Nella serie si assiste a un’interpretazione di Claudio Gioè un po’ diversa dai consueti ruoli con cui negli ultimi vent’anni l’attore si è impresso nella mente del pubblico italiano; un’interpretazione forse meno impegnativa in termini di caratterizzazione del personaggio ma comunque tutt’altro che disimpegnata. 

Cos’ha di nuovo Saverio Lamanna rispetto alle precedenti esperienze?
«Sto sperimentando una leggerezza che prima non potevo praticare. Il fatto di interpretare un personaggio così labile, ironico, cinico, che cambia registro continuamente, dal drammatico al comico, mi dà modo di sviluppare qualcosa di diverso. È di certo una sfida personale. Ho molto in comune con Saverio Lamanna. È più o meno mio coetaneo, abbiamo gli stessi riferimenti culturali, condividiamo la stessa Sicilia che ho vissuto da ragazzo, e anche lo stesso fatto che io abbia vissuto tanto a Roma, e poi sia tornato. In comune abbiamo appunto anche la caratteristica siciliana di non prendersi troppo sul serio, di sdrammatizzare, ma anche la caparbietà per portare alla luce la verità». 
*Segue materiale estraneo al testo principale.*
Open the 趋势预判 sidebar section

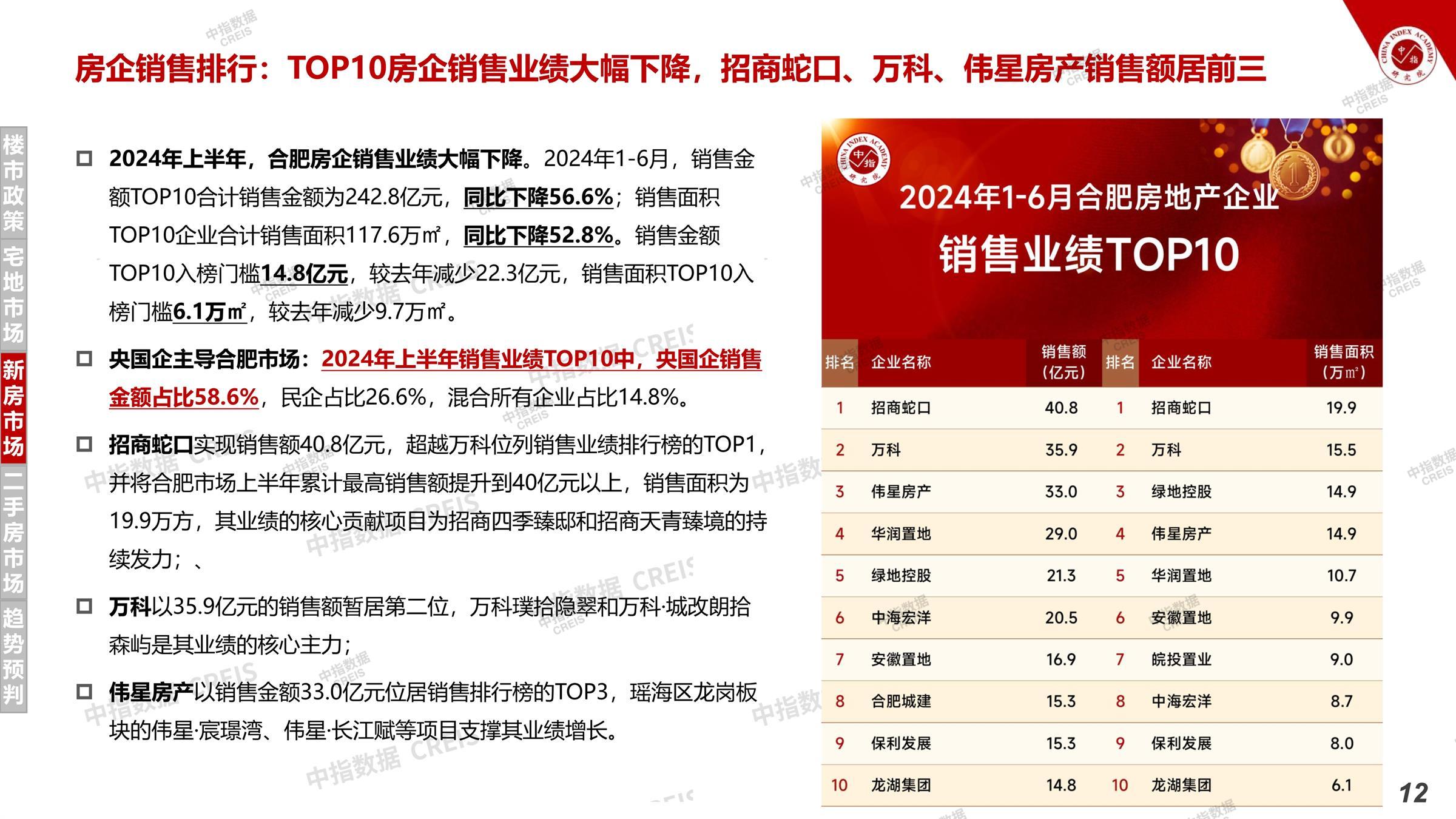pyautogui.click(x=13, y=656)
Leggero, peraltro, si fa per dire, perché si tratta di una leggerezza densa di fatica. Lamanna cerca infatti di scappare dai propri demoni e dalle responsabilità. Tornato a Macari dopo aver perso il lavoro di portavoce al Ministero dell’Interno, Lamanna si ritrova in circostanze che di volta in volta finiscono per riattivare il suo acume investigativo di giornalista e l’esigenza di arrivare alla verità. C’è quasi un’implicita riflessione sul giornalismo stesso, soprattutto su ciò che significa essere giornalista in Sicilia. 
Sotto ogni azione di Lamanna c’è un principio etico, che gli viene da un giornalismo d’impegno, del quale lui prima faceva parte. Quando viene invitato dai cronisti di nera a Palermo, c’è anche una sorta di malinconia in lui, perché lui è un giornalista che viene da lì. Tutto questo gli serve per cercare di capire chi è, per chiarire sé stesso. Purtroppo, in Sicilia l’elenco dei giornalisti caduti per mafia è lungo, e Lamanna si ispira sicuramente alla migliore tradizione di quei cronisti. 
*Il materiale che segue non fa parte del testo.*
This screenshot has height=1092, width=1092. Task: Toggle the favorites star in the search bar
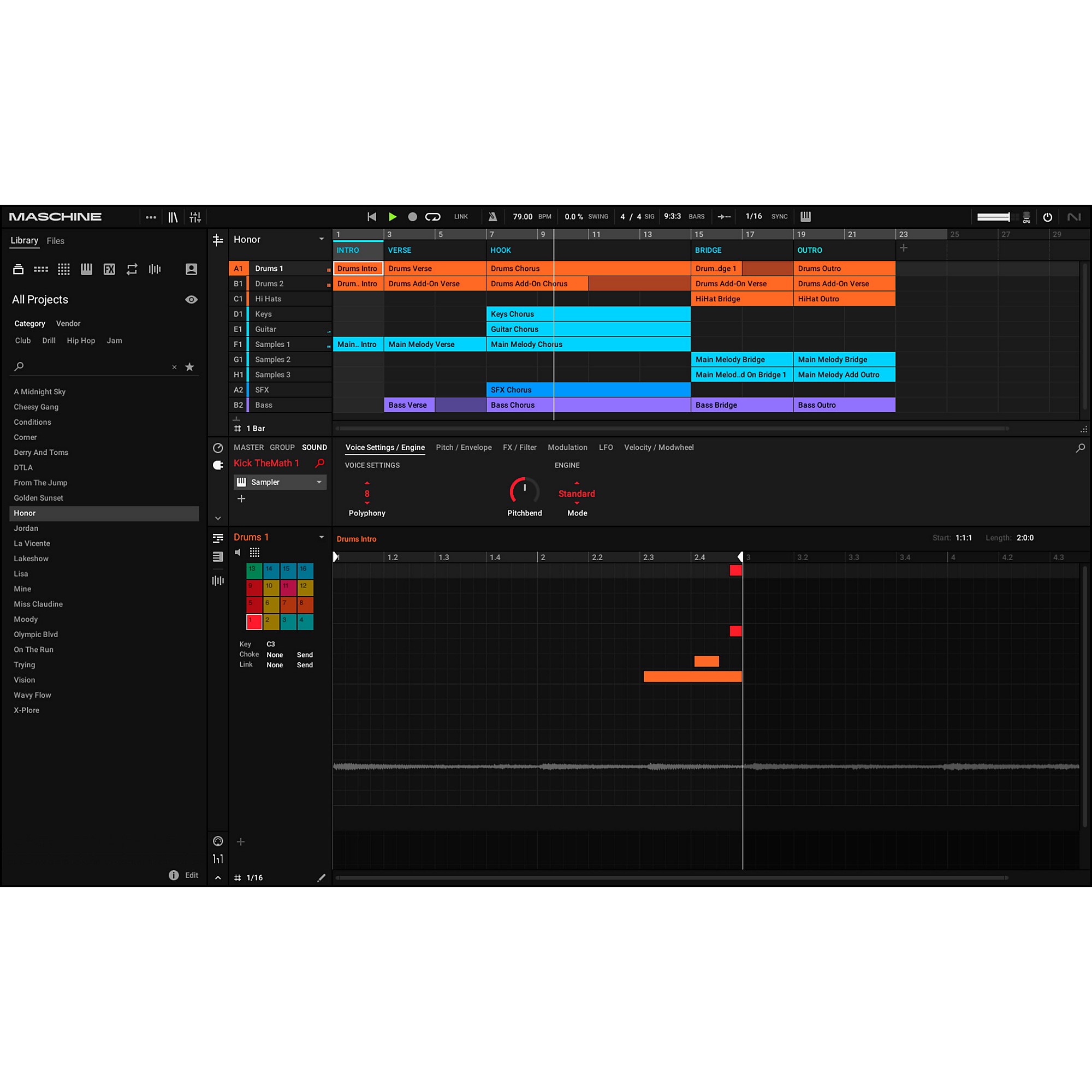190,367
La permanenza di Saverio in Sicilia, dopo il suo ritorno, è fin da subito affiancata dalla presenza in un certo senso invadente di Peppe Piccionello, con il quale però il giornalista formerà fin da subito coppia fissa anche nelle avventure investigative. 

Cosa c’è di nuovo rispetto alle dinamiche dei personaggi nei polizieschi recenti e tradizionali all’italiana?
«La coppia Lamanna-Picconello è come nei romanzi di Savatteri una coppia di detective sui generis e abbastanza originale. Sono due personaggi che si completano a vicenda: uno è molto razionale, l’altro ragiona di pancia e di cuore, e riescono grazie a questa loro complicità a risolvere i casi in maniera anche a volte rocambolesca. Con Domenico, poi, con cui sono legato da anni in amicizia, è puro divertimento nel set. La diversità rispetto ad altri eroi di questo tipo è invece che Lamanna è anche un antieroe, a volte un po’ fastidioso, uno che s’intrufola. Ora avremo modo di conoscerlo meglio, perché vedremo che questo fluire di parole nasconde delle fragilità, delle debolezze, quali per esempio il dolore per la perdita di una madre andata via quanto ancora era troppo giovane. Tutti aspetti che andranno approfonditi in questa seconda stagione». 

Cosa ti auguri che arrivi maggiormente al pubblico dal tuo personaggio ma in generale da tutta la serie di Màkari?
«Mi aspetto sicuramente che arrivi appunto il fascino dei luoghi, delle immagini, delle musiche, e certamente delle emozioni e dei sentimenti, delle relazioni tra i personaggi. Vorrei che passasse tutto questo allo spettatore».
La prossima puntata di Màkari, la penultima di questa seconda stagione, andrà in onda stasera alle 21.25 su Rai1.